START Records for the task
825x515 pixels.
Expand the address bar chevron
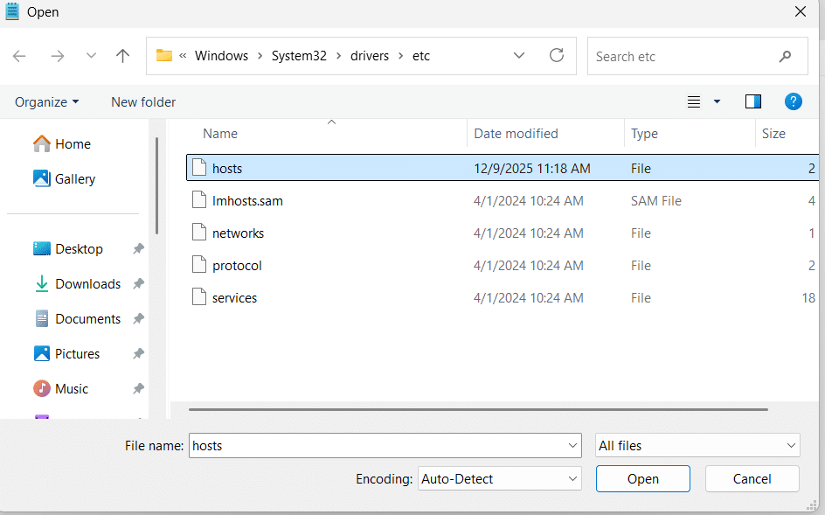[x=519, y=55]
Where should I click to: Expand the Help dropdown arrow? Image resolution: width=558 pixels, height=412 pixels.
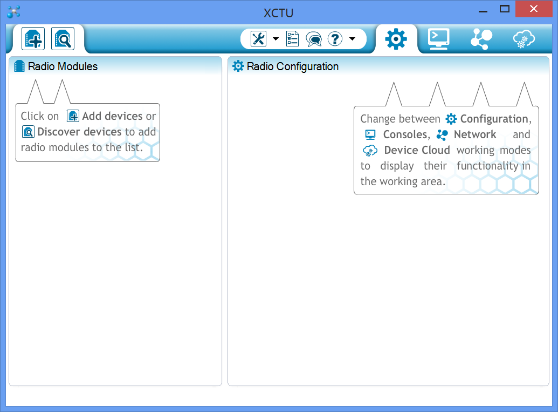pos(352,39)
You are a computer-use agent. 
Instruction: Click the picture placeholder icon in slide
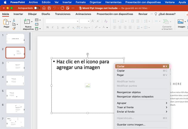(87, 85)
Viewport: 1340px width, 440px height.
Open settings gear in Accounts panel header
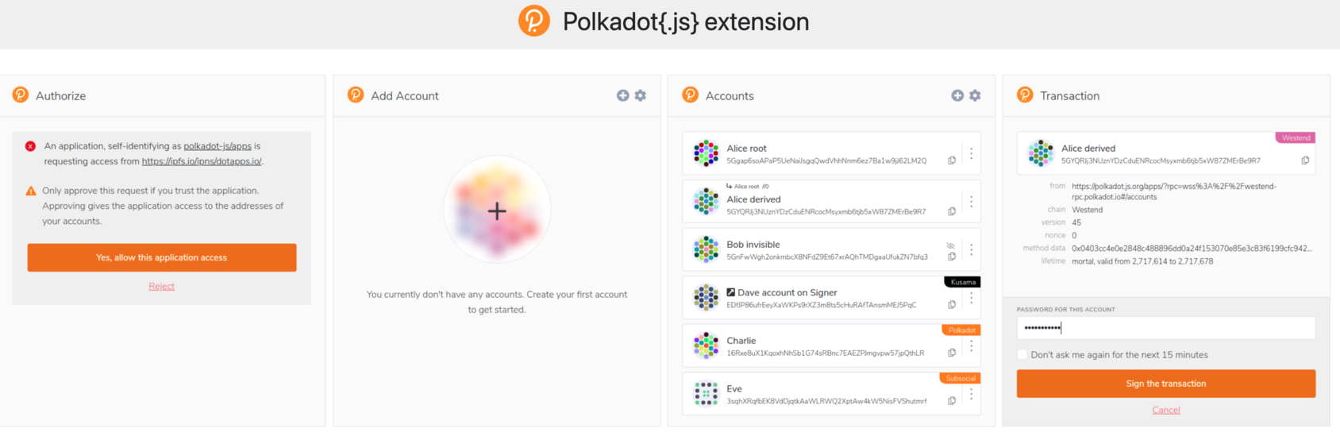tap(975, 95)
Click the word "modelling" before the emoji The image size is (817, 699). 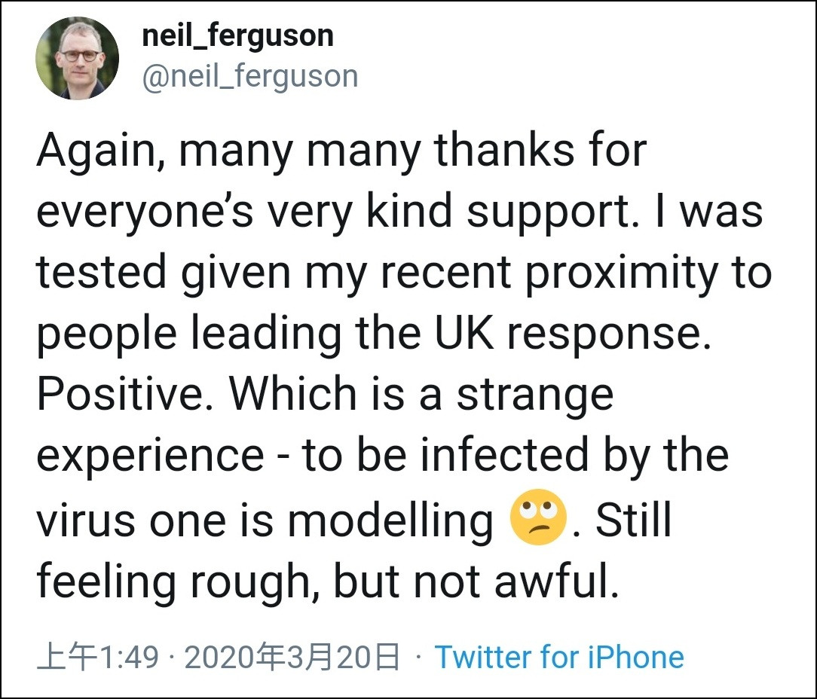(390, 520)
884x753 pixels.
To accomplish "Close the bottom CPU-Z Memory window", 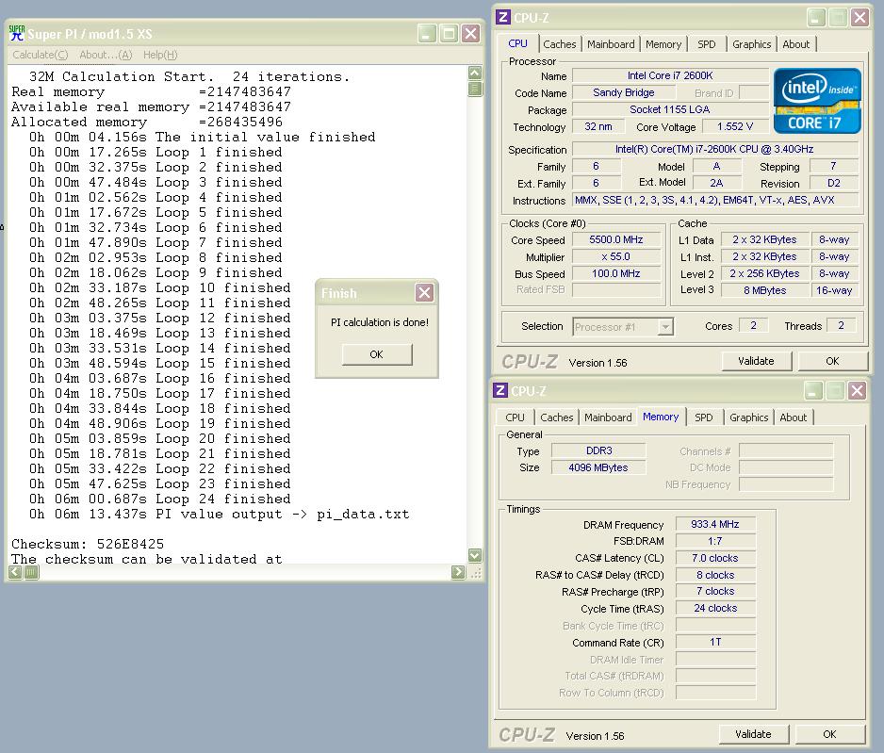I will click(857, 391).
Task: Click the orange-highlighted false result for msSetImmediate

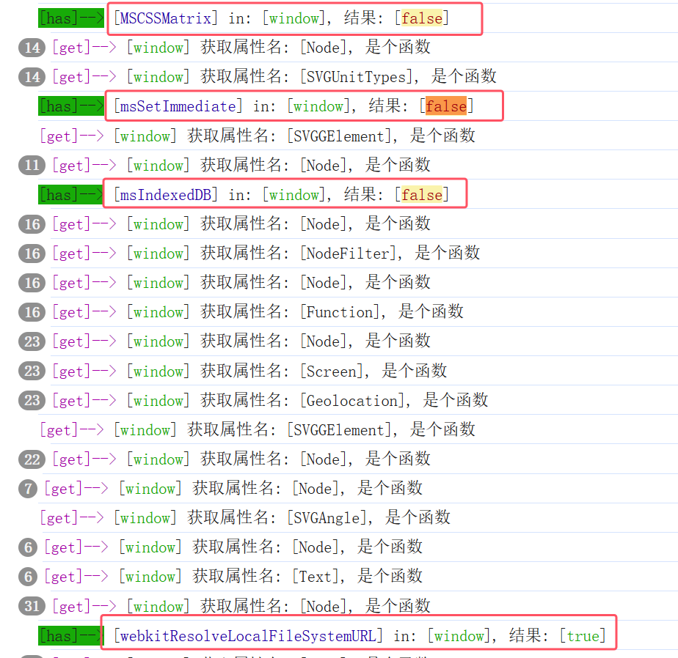Action: point(446,106)
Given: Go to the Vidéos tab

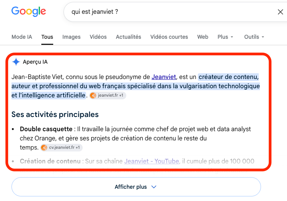Looking at the screenshot, I should pyautogui.click(x=98, y=37).
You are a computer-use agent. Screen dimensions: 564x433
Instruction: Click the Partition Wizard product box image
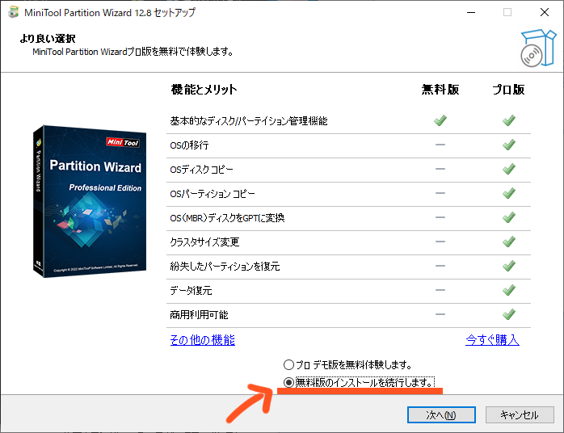89,202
END Records for the task
▸ What to produce: Going through the records above, count the lines that include the word "agent". Give the number alone.

▸ Task solution: 2